Tuesday, March 12, 2013

The Value of the Written Intervention

We know Response to Intervention (RtI) is not a special kind of program or book. We know it is a process in which all students can benefit through interventions that begin in the general education classroom. We also know the goal of RtI is to prevent failure and make opportunities so all can succeed as learners. And we know that the RtI process is "tiered" or "leveled" with more intensive services implemented at each tier/level. Each tier/level requires regular monitoring and the student is determined to respond or not respond to the various interventions. So now what? Knowing the basics is very empowering, but don't stop there. The value of a written intervention plan, which not required, can provide additional support in understanding and insuring follow through for all parties. It is a great way for parents to be fully involved in the RtI process. A written plan is especially helpful at Tier 2 and Tier 3. A written plan might include the following:
*specific area(s) of concern
*information to support the concern(s) such as test scores or work samples
*a descriptor of the specific interventions
*the length of time that will be allowed for each intervention such as 7 days or 10 days
*the number of minutes per day the intervention will be implemented
*the person responsible for the intervention
*the location of the intervention
*the factors that will be used to determine the success of the intervention
*a description of the monitoring strategy
*a monitoring schedule
*reporting out of the frequency an intervention was used
Of course the instructional interventions that will be implemented should be done by a high qualified teacher or other specialist. Please note that an intervention plan is not the same as an Individualized Education Plan (IEP) that is written for a student determined to be eligible for special education services. A sample case study may help you see how the RtI works from start to finish. The complete case study can be found on the website of the National Center for Learning Disabilities at www.LD.org and is included in the document titled A Parent's Guide to Response to Intervention (RtI).

Case Study (Highlights)
Susan is in 1st grade. When school began, her mom reported her concern regarding Susan's difficulty with her beginning reading skills.
Tier I: universal screening reflected Susan's struggle in reading; Mom was notified of her performance on the universal screening; Susan was placed in a small group with others who had been identified as "at risk" and received additional instruction; her performance was monitored for several weeks.
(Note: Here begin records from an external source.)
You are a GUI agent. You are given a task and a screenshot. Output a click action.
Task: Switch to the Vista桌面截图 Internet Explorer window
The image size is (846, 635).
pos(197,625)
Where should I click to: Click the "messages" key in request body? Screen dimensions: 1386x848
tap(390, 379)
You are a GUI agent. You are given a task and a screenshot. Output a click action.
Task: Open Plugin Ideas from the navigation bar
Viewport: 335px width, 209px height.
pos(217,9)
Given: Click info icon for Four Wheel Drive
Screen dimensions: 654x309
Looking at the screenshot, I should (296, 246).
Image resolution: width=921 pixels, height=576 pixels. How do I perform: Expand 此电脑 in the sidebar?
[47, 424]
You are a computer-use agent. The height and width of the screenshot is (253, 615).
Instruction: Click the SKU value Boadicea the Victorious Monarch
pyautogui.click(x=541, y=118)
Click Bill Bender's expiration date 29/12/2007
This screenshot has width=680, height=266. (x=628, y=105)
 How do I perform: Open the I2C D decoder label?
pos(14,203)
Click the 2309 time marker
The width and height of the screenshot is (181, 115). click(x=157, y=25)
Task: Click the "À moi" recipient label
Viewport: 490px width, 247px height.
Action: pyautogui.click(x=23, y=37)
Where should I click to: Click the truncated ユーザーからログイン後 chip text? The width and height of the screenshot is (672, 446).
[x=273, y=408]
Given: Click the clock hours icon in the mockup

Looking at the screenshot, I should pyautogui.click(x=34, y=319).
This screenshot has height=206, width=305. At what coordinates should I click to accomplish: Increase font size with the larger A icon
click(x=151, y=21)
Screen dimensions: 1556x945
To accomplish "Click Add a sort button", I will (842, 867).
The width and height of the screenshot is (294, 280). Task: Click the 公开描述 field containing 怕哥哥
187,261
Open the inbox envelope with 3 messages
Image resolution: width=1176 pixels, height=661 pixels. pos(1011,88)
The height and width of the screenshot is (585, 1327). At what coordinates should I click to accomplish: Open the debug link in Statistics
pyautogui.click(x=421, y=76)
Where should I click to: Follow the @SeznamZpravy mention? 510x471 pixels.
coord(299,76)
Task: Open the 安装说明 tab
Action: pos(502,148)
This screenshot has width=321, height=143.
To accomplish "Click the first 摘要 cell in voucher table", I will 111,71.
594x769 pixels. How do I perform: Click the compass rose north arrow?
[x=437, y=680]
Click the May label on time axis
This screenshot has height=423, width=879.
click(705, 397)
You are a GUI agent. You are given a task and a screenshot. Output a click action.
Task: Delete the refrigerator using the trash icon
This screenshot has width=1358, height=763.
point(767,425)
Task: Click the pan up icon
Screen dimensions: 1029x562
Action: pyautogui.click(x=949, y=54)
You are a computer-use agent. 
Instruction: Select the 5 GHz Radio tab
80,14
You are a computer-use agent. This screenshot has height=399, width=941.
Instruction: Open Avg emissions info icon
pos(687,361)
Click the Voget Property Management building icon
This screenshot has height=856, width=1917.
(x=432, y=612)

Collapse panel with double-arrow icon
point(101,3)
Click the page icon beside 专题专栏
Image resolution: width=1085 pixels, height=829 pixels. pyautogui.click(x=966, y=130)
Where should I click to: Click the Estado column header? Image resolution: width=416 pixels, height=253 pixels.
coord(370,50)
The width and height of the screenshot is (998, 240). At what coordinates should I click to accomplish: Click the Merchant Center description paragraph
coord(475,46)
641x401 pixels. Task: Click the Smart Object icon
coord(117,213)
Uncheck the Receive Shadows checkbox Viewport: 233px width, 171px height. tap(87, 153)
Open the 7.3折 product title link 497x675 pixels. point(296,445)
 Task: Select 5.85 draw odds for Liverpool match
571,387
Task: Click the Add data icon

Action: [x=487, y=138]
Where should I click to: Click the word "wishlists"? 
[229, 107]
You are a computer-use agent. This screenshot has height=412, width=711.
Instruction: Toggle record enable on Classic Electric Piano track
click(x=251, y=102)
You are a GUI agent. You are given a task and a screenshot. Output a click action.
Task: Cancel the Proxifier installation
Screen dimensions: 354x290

At the end of the intervention time, Susan's progress monitoring showed her performance below the identifying mark that would indicate a positive reponse to the intervention. Susan was considered unresponsive and placed on Tier II.
Tier II: a face-to-face meeting with Mom was held and school talked with Mom about the decision to move Susan to Tier II with more intensive interventions in reading. Susan's mother asked for information and materials so she could support Susan at home and reinforce the interventions; school gave Mom a written plan and a kit of materials to use at home; Mom began to work with Susan for 20 minutes each evening at home. In addition Susan received reading interventions 45 minutes each time, four times each week, for 8 weeks; progress monitoring was done and data was collected weekly; Mom was given data each week to show her Susan's performance. Susan's lack of response over that 8 week period of time encouraged the team to move to Tier III. The school team suspected a disability and met with Mom to discuss this suspicion. Mom was asked by and gave the school written consent to conduct an evaluation to gain further insights into Susan's struggles with reading. Information from Tier I and Tier II, classroom observation, and a parent interview was used in movement to Tier III.
Tier III: information  from the evaluation and other data points reflected a learning disability in reading; Susan was found eligible for special education services; a team of people met, including Mom, to develop an IEP for Susan; Mom provided written consent for special education services and Susan entered a Tier III intense intervention which was delivered by a special education teacher. This teacher worked with Susan one-on-one each day for an hour and supplemented the hour each day with another half-hour of small-group tutoring with one other student. Progress was monitored twice a week; Mom received a report every grading period; progress was made; other interventions were tried to improve progress even more and included assistive technology. The additional services started to close the gap and Susan was continuously monitored. Special education services would be provided until Susan was back on track with her peers.